Su carrera se vio siempre condicionada por su mala cabeza. Sus pies podrían haber jugado a otra cosa y su nombre haber luchado con Gerrard y Lampard por un sitio en la medular de la selección inglesa. Al menos eso cree el que fuera estrella y proyecto de gran jugador en el Manchester City, que afirma que así se lo han confirmado varias personas dentro de la FA: Barton no iba a la selección porque no caía bien a los altos cargos, estaba vetado.

En el pasado adicto al alcohol, ahora han sido las apuestas (1.260 entre 2006 y 2013) las que le han dejado fuera. Una práctica absolutamente prohibida por los estatutos de la normativa del fútbol inglés que no tiene nada que ver con los amaños y que le ha supuesto una sanción de 18 meses que, a sus 34 años, le obliga prácticamente a una retirada prematura.

Pero su carta de presentación no acaba ahí. En su currículum podemos recordar aquella cena de Navidad en Manchester, cuando le apagó un cigarro en el ojo a un jugador del juvenil; cuando provocó a la grada del Everton y poco después se marchó del campo mostrándoles su retaguardia; O cuando le partió la cara a su compañero Dabo en un entrenamiento poniendo en práctica lo que le enseñaba su gran amigo Ricky Hatton, boxeador británico profesional e íntimo de Joey.
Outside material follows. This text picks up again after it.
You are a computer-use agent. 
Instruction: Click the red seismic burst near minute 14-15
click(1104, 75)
Un hecho que acabó por costarle su puesto en la plantilla citizen y por el cual tuvo que hacer servicios comunitarios recogiendo basura y limpiando pintadas en las calles.

Meses más tarde, siendo ya jugador del Newcastle, una pelea en la vida nocturna de Liverpool y una paliza propinada a una pareja supuso su entrada en prisión, donde estuvo seis meses. Ahí Barton decidió madurar. Se apuntó al programa de alcohólicos anónimos y poco a poco empezó a trabajar para intentar controlar a su insostenible oscuro pasajero, que sigue saliendo de vez en cuando a ver la luz.
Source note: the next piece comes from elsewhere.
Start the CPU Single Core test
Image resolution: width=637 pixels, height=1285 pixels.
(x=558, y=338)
Barton ha tenido sonadas trifulcas sobre el césped con Torres, Ibrahimovic, Gervinho, Diaby, Xabi Alonso, Pedersen y hasta con Tévez y Agüero, a los que tras un rodillazo y un manotazo le cayeron 12 partidos de suspensión en la tarde en la que el nuevo Manchester City logró la consecución de la Premier League con un gol del Kun sobre la hora.

Formando parte activa de la comunidad tuitera, Barton no ha dudado en criticar el juego de Neymar o Pastore ni la apariencia física de Thiago Silva. Y eso, mensajes en la red social del pajarito en los que ponía de vuelta a la directiva del Newcastle (a quienes criticó de no gastarse el dinero de las ventas y quedárselo para su bolsillo) le costaron su salida en la plantilla de la que era capitán.

Barton ha cambiado. El chico que no acabó los estudios primarios, ahora estudia filosofía en la universidad. Apoya numerosas causas benéficas y es uno de los líderes del movimiento ‘Justice for the 96’, que busca la justicia para los hinchas del Liverpool que perdieron la vida en la tragedia de Hillborough. Se ha tomado con humor las amenazas de muerte recibidas en forma de carta por la que la policía le quiso poner vigilancia y se pasa las tardes estudiando para ser entrenador y leyendo a Nietzche. Pero no puede esconder al chico que lleva dentro. “Lo único que me diferencia de los amigos de mi barrio es el balón”, admitía hace años en una entrevista en el Daily Mirror.

Expulsado hace meses del Glasgow Rangers por el mismo motivo por el que ahora está sancionado, Barton ha sido siempre un objetivo fijo de la FA. Y es que, cada vez que parece que Joey puede ser un ángel, aparece su demonio. Él lo sabe, por eso, la promoción de su autobiografía, fue precisamente así: ¿Ángel o Demonio?. Tú lo eliges. Él es incapaz.